ARTICLE 15.  QUORUM FOR ALL ACTIONS IN THE ARTICLES OF INCORPORATION.  The presence at the meeting of the members entitled to cast or proxies entitled to cast, one-third of the votes of the membership shall constitute a quorum for any action governed by the Articles of Incorporation.

ARTICLE 16.  DEDICATION OF PROPERTIES OR TRANSFER OF FUNCTION TO PUBLIC AGENCY OR UTILITY.  The Corporation shall have the power to dispose of its real properties only as authorized under the recorded Covenants and Restrictions applicable to said properties.

            ARTICLE 17.  DISSOLUTION.  The Corporation may be dissolved only with the assent given in writing and signed by the members entitled to cast two-thirds of its membership votes.  Written notice of a proposal to dissolve, setting forth the reasons thereof and the disposition to be made of the assets (which shall be consistent with Article 18 hereof) shall be mailed to every member at least ninety (90) days in advance of any action taken.

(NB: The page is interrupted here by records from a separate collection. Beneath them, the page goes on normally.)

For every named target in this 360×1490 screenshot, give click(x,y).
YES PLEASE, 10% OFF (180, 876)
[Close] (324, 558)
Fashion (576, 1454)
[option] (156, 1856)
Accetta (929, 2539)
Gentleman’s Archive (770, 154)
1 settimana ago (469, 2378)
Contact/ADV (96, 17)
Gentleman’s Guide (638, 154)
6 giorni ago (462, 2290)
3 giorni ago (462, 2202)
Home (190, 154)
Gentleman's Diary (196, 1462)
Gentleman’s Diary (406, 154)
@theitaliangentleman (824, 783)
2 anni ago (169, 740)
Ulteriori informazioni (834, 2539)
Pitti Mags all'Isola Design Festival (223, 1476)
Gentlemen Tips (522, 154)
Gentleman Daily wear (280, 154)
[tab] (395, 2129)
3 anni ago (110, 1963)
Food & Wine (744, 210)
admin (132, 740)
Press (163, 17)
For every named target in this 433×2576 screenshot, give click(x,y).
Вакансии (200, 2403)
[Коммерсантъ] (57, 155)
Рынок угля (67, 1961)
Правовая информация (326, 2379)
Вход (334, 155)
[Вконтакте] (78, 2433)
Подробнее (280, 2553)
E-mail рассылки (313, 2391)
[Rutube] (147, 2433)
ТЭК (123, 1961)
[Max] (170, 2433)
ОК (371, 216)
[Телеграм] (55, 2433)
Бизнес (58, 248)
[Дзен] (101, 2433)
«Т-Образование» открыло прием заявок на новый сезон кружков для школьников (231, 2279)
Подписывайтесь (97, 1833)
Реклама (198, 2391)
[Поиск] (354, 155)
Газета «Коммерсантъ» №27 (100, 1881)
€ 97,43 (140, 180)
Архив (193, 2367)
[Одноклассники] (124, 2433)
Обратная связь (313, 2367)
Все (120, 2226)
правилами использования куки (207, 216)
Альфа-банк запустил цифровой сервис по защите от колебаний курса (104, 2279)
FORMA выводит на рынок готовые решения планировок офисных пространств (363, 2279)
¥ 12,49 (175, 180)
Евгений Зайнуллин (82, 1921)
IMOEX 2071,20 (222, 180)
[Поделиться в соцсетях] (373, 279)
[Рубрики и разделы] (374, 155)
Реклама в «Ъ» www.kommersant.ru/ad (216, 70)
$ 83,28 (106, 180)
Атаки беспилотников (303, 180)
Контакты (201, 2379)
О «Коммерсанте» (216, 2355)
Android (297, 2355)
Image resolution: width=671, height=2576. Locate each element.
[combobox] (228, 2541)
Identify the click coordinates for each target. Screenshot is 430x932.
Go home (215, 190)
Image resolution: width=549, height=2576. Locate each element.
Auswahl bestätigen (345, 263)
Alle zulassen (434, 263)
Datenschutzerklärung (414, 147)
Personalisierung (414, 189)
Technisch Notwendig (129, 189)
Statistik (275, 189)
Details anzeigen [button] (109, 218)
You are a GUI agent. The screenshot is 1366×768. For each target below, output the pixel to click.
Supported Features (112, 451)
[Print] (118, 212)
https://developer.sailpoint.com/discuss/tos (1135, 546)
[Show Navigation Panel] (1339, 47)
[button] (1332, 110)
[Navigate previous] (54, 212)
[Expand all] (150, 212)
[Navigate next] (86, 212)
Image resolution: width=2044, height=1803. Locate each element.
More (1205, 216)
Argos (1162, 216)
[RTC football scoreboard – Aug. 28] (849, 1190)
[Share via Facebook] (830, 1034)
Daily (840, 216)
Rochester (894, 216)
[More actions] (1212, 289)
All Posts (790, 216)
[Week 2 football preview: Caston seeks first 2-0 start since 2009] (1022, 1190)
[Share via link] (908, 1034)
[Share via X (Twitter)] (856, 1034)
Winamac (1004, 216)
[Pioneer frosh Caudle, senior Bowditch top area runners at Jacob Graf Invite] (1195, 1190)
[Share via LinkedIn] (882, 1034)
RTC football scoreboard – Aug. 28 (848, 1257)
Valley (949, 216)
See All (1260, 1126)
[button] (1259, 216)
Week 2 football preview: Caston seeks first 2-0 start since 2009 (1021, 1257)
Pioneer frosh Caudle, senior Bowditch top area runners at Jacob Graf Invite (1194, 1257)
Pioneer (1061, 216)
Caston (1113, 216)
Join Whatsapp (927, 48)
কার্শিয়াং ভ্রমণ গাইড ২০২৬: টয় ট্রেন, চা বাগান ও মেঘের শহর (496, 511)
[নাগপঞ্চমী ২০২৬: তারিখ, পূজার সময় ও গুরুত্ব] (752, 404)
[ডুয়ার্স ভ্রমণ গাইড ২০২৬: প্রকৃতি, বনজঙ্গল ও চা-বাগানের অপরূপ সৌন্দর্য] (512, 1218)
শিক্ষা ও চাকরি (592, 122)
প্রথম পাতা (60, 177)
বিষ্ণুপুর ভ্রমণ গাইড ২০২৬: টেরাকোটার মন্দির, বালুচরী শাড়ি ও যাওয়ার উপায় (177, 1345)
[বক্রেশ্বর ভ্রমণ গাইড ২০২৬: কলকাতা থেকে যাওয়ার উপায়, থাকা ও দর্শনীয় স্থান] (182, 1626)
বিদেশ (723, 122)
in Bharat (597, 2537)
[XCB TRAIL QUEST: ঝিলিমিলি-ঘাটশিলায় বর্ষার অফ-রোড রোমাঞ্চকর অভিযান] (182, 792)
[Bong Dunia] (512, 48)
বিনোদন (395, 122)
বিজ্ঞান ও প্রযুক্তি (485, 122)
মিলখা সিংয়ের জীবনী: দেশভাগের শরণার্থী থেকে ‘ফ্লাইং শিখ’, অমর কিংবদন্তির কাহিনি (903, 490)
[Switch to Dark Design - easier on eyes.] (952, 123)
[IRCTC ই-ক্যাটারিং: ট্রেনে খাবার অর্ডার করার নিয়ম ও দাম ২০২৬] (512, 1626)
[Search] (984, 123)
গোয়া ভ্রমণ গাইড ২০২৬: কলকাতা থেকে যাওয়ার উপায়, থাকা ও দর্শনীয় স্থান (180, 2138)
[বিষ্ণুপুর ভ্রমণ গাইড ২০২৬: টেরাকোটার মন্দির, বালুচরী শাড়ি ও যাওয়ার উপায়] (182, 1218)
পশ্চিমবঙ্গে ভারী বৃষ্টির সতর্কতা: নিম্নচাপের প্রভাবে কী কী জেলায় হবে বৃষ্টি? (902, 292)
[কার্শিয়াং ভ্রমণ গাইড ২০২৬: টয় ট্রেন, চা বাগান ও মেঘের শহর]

            ARTICLE 18.  DISPOSITION OF ASSETS UPON DISSOLUTION.  Upon dissolution of the Corporation, the assets, both real and personal of the Corporation, shall be dedicated to an appropriate public agency or utility to be devoted to the purposes as nearly practicable the same as those to which they were required to be devoted by the Corporation.  In the event that such dedication is refused acceptance, such assets shall be granted, conveyed and assigned to any Non-Profit Corporation, Association, trust or other organization devoted to the purposes as nearly practicable the same as those which they were required to be devoted by the Corporation.  No such disposition of THE VILLAGE OF HOLIDAY LAKE OF CHARLOTTE COUNTY PROPERTY OWNERS’ ASSOCIATION, INC. properties shall be effective to divest or diminish any right or title to any member vested in him under the recorded Covenants and deeds applicable to The Properties unless made in accordance with the provisions of such Covenants and deeds.

 

            AMENDED AND RESTATED IN WITNESS WHEREOF, the undersigned have executed these ARTICLES OF INCORPORATION at 7500 Loris Court, Port Charlotte, Florida for the uses and purposes aforesaid this 21st day of March 2008

 

______________________________    President

Paul Dow

 

______________________________    Secretary

Mariann Bond

 

STATE OF FLORIDA

COUNTY OF CHARLOTTE

 

               I hereby certify that on the  , this instrument was executed by Paul Dow, President and Mariann Bond, Secretary, of the VILLAGE OF HOLIDAY LAKE OF CHARLOTTE COUNTY PROPERTY OWNERS ASSOCIATION, INC., both of whom is  personally known to me.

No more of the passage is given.